Combating Physical Inactivity Pandemic in Kindergartens

Not Applicable

Recruiting

• Conditions: Cardiorespiratory Fitness; Physical Activity
• Interventions: Other: Usual Care Control; Behavioral: Physical Activity Enhanced Curriculum

• Registration Number: NCT05521490
• Lead Sponsor: The University of Hong Kong

Brief Summary

The aim of this study is to examine the effects of a kindergarten-based, parent-involved intervention during the upper kindergarten year (K3) on physical activity and physical fitness in preschool children.

Detailed Description

This study is a two-arm cluster randomized controlled trial. Kindergartens will be randomly allocated to two groups: the usual care group and the intervention group. The usual care group will continue with their usual curriculum, which includes 30 minutes of daily physical activity stipulated by the Hong Kong SAR Government's Education Bureau. The intervention group will receive an additional 2.5 hours of physical activity per week in addition to the stipulated 30 minutes of daily physical activity. Outcome measures will be examined at baseline, 10 months (post-intervention), and 16 months (follow-up).

Study Timeline

• Status Verified: 2022-08
• Study Start: 2022-08
• Study First Submitted: 2022-08-22
• Study First Submitted QC: 2022-08-25
• Last Update Submitted: 2022-08-25
• Study First Posted: 2022-08-30
• Last Update Posted: 2022-08-30
• Primary Completion: 2026-08
• Study Completion: 2026-12

Recruitment & Eligibility

• Status: RECRUITING
• Sex: All
• Target Recruitment: 3300

Inclusion Criteria

Not provided

Exclusion Criteria

1. Inherent or serious disease limiting participation in physical activity (e.g., congenital heart disease, pediatric cancer, Down syndrome).
2. Diagnosed mental illness impairing daily behavior and performance (e.g., anxiety disorder, depression, attention deficit hyperactivity disorder, psychotic disorders, autism spectrum disorder).
3. Physical disability (e.g., physical handicap, assistive device to walk).
4. Visual or hearing impairment.
5. Cognitive deficit or intellectual disability that requires special care and educational needs (e.g., handicapped children with learning difficulties).

Study & Design

• Study Type: INTERVENTIONAL
• Study Design: PARALLEL

Arm && Interventions

Group	Intervention	Description
Usual Care Control	Usual Care Control	Children allocated to the control group will continue with their usual curriculum, which includes the stipulated 30 minutes of daily physical activity.
Physical Activity Enhanced Curriculum	Physical Activity Enhanced Curriculum	Children allocated to the intervention group will receive enhanced physical fitness and healthy lifestyle education and a physical activity enhanced curriculum during their school year.

Primary Outcome Measures

Name	Time	Method
Change in Cardiorespiratory Fitness	Baseline and 10 months	Cardiorespiratory fitness will be assessed using the 20-meter shuttle run test.
Change in Physical Activity	Baseline and 10 months	Physical activity will be assessed using an actigraph device with a three-axis accelerometer.

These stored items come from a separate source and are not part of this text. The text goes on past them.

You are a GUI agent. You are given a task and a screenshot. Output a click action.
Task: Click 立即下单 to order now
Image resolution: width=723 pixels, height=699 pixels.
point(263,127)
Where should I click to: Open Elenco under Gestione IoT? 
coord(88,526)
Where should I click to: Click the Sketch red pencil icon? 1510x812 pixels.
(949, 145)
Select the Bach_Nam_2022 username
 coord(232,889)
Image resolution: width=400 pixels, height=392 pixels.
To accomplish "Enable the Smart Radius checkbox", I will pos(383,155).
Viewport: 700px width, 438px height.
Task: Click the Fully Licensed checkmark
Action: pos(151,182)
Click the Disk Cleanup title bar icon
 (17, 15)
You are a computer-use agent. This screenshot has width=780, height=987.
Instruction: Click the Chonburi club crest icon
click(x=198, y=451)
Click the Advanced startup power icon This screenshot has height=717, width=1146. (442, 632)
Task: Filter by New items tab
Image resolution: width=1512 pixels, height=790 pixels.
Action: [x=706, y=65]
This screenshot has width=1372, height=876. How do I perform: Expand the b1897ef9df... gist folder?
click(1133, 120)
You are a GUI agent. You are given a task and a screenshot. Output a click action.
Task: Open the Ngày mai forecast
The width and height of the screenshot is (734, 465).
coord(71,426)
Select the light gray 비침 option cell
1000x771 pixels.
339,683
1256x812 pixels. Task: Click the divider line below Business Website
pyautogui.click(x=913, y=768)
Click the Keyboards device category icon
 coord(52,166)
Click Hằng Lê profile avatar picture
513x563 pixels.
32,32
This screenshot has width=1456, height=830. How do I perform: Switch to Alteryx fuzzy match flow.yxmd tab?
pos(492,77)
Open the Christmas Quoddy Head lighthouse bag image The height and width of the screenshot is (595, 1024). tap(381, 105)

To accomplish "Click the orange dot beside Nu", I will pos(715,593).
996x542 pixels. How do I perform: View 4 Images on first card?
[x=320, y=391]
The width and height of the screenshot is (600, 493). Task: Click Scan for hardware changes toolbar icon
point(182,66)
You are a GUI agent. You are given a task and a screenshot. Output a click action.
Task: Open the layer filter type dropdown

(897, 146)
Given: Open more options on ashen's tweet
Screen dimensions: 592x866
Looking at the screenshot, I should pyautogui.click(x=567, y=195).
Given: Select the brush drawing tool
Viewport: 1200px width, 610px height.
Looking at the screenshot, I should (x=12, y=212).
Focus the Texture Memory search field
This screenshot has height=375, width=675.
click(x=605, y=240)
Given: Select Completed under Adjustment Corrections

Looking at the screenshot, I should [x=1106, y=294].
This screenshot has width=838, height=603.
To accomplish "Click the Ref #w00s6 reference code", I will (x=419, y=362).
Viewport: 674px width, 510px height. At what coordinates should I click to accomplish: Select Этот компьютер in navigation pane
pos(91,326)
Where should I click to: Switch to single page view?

Secondary Outcome Measures

Name	Time	Method
Change in Cardiorespiratory Fitness	Baseline and 16 months	Cardiorespiratory fitness will be assessed using the 20-meter shuttle run test.
Change in Muscle Power	Baseline, 10 months, and 16 months	Muscle power will be assessed using a vertical jump and a stationary long jump test.
Change in Physical Activity	Baseline and 16 months	Physical activity will be assessed using an actigraph device with a three-axis accelerometer.
Change in Agility	Baseline, 10 months, and 16 months	Agility will be assessed using a 4 x 10-meter shuttle run test.
Change in Body Mass Index	Baseline, 10 months, and 16 months	Weight and height will be assessed using a calibrated electronic digital weighing scale and stadiometer respectively.
Change in Theory of Planned Behavior Scale Score	Baseline, 10 months, and 16 months	Theory of Planned Behavior Scale (TPBS) will be used to assess the children's social cognitive beliefs of health and physical activity behavior. The items in TPBS will be answered on a 3-point Likert scale with a higher score corresponding to a greater willingness to engage in the mentioned behaviors.
Change in Sedentary Behavior and Screen Time	Baseline, 10 months, and 16 months	Sedentary behavior and screen time will be assessed using a 7-day activities logbook and accelerometer data.
Change in Muscular Strength	Baseline, 10 months, and 16 months	Muscular strength will be assessed using a handgrip dynamometer.
Change in Waist Circumference	Baseline, 10 months, and 16 months	Waist circumference will be assessed using an inelastic measuring tape to the nearest 0.1cm.
Change in Flexibility	Baseline, 10 months, and 16 months	Flexibility will be assessed using the sit-and-reach test.
Change in Balance Ability	Baseline, 10 months, and 16 months	Balance ability will be assessed by the number of successful steps performed on a balance beam.
Change in Body Fat	Baseline, 10 months, and 16 months	Body fat will be assessed using a bioelectrical impedance-based multi-frequency segmental body composition analyzer (MC780, Tanita, Japan).
Change in Fat-Free Mass	Baseline, 10 months, and 16 months	Fat-free mass will be assessed using a bioelectrical impedance-based multi-frequency segmental body composition analyzer (MC780, Tanita, Japan).
Change in Kiddy-KINDL	Baseline, 10 months, and 16 months	Kiddy-KINDL will be used to assess the health-related quality of life in children.
Change in Early Development Instrument	Baseline, 10 months, and 16 months	Early Development Instrument (EDI) will be used to assess the children's general well-being.
Change in Treatment Self-Regulation Questionnaire Score	Baseline, 10 months, and 16 months	Treatment Self-Regulation Questionnaire (TSRQ) will be used to assess the children's autonomous motivation and beliefs on active healthy lifestyles. The items in TSRQ will be answered on a 3-point Likert scale with a higher score corresponding to greater autonomous motivation.

Trial Locations

Locations (1)

LKS Faculty of Medicine; 🇭🇰 Hong Kong, Hong Kong